为了避免反复冻融导致蛋白降解、聚集或活性丧失，最核心的原则是“按需分装，一次一管"。

以下是标准的蛋白样品分装与保存流程，适用于 Western Blot (WB)、ELISA 或其他生化实验的样品制备：

分装前的准备工作

在进行分装之前，必须确保样品的均一性和完整性。

充分混匀： 在分装前，将提取好的总蛋白样品轻轻吹打混匀或涡旋振荡（注意不要产生过多气泡），确保蛋白浓度在整管溶液中是均一的。

测定浓度： 此时是测定蛋白浓度的最佳时机（如使用 BCA 法）。一旦分装冻存后，再想测定浓度就需要解冻整管，违背了分装的初衷。

加入保护剂（可选但推荐）：

甘油： 如果样品需要频繁取用，可以在样品中加入甘油至终浓度为 10%-20%。
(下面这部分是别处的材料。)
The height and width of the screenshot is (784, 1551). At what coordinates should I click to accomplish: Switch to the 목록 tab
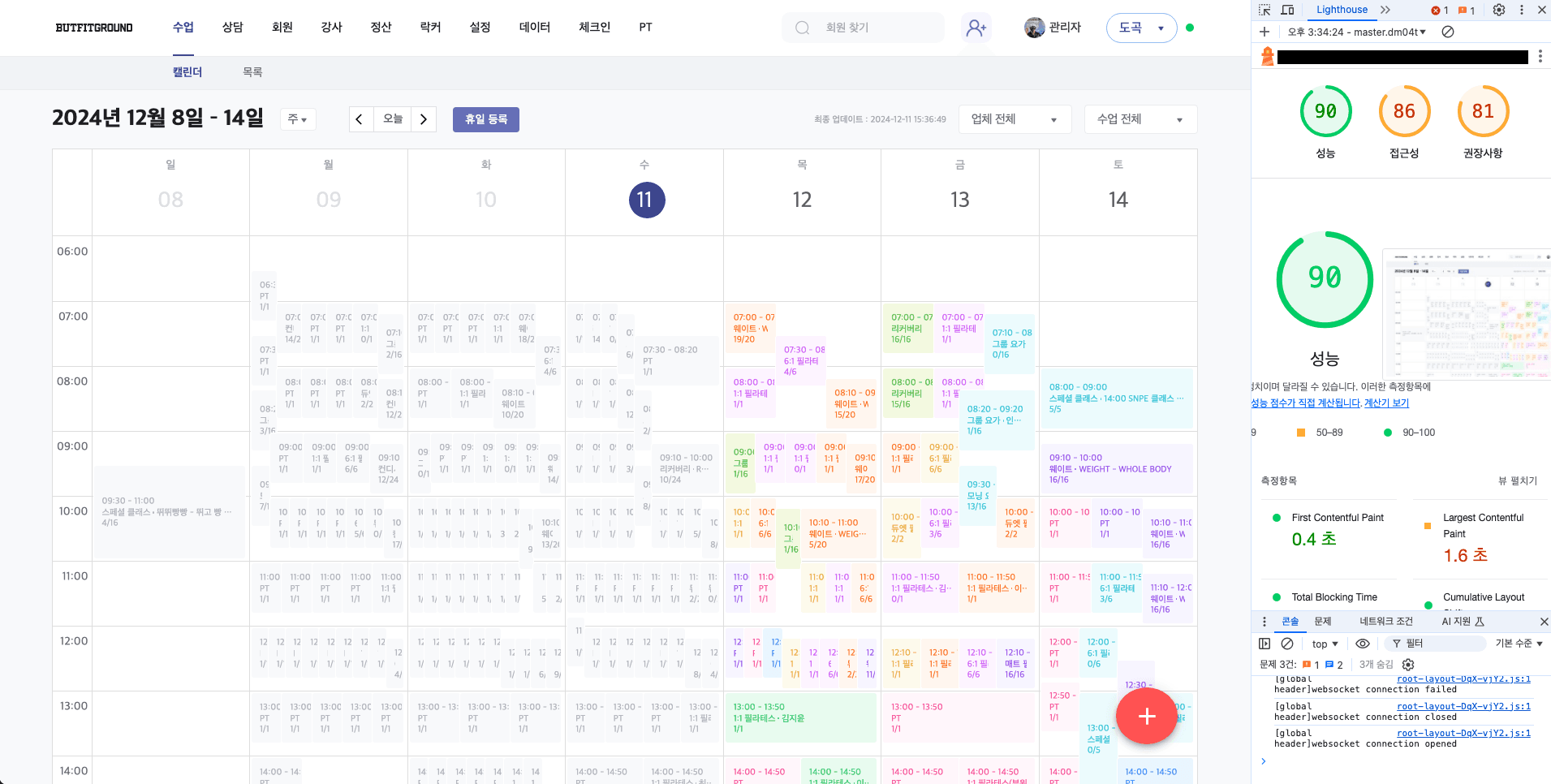(x=252, y=72)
甘油可以降低溶液的冰点，防止样品冻结成硬块，便于在 -20℃ 下直接吸取（如果是 -80℃ 则通常会冻实）。

蛋白酶抑制剂： 确保在裂解时已加入足量的 PMSF 或其他抑制剂。

分装的具体操作

这是避免反复冻融的关键步骤。

确定分装体积：

根据你每次实验（如一次 WB 电泳）所需的蛋白量来决定分装体积。

建议体积： 通常分装为 10 µL - 30 µL 一管。这个体积通常足够跑 1-2 块胶，避免了一次用不完剩下的尴尬。

计算公式： 分装体积 = (单次上样量 µg / 样品浓度 µg/µL) × (1 + 损耗余量)。例如，每次需 30µg，浓度为 3µg/µL，则需 10µL。建议分装 15-20µL 以预留移液损耗。

选择耗材：

使用 0.2 mL 或 0.5 mL 的 PCR 管（薄壁管）或 1.5 mL 低吸附离心管。

低吸附管非常重要，因为微量蛋白容易吸附在普通管壁上，导致回收率降低。

快速分装：

将蛋白样品快速、准确地分装到各个小管中。

标记清楚： 在管盖和管壁上用耐低温记号笔标记样品名称、浓度、日期（如：Liver-3.5ug-ul-231027）

 保存与冻存

速冻： 分装好后，立即将样品管放入 液氮 或 干冰/乙醇 混合物中速冻，然后转移至 -80℃ 冰箱 长期保存。

注意：如果没有液氮，直接放入 -80℃ 也可以，但速冻能减少冰晶形成，对蛋白结构保护更好。

温度选择：

长期保存（>1个月）： 必须保存在 -80℃。

短期保存（<2周）： 可以保存在 -20℃，但需确保冰箱温度稳定，无频繁除霜。

使用与解冻规范

即使分装了，如果使用不当，依然会造成浪费。

“一次性"原则： 从 -80℃ 取出一管后，用完即弃（或仅保留剩余部分用于当天的后续实验，当天结束后丢弃）。绝对不要将解冻过的样品重新放回 -80℃ 保存。

冰上解冻： 实验当天，将所需数量的样品管从 -80℃ 取出，立即置于 冰上 缓慢解冻。

再次混匀与离心：

解冻后，蛋白可能会发生轻微沉淀或分层。

必须涡旋振荡 混匀。

必须低温离心： 在 4℃ 下，12,000 rpm 离心 10-15 分钟。这一步是为了去除可能形成的蛋白聚集体或细胞碎片，取上清液进行后续的上样缓冲液混合。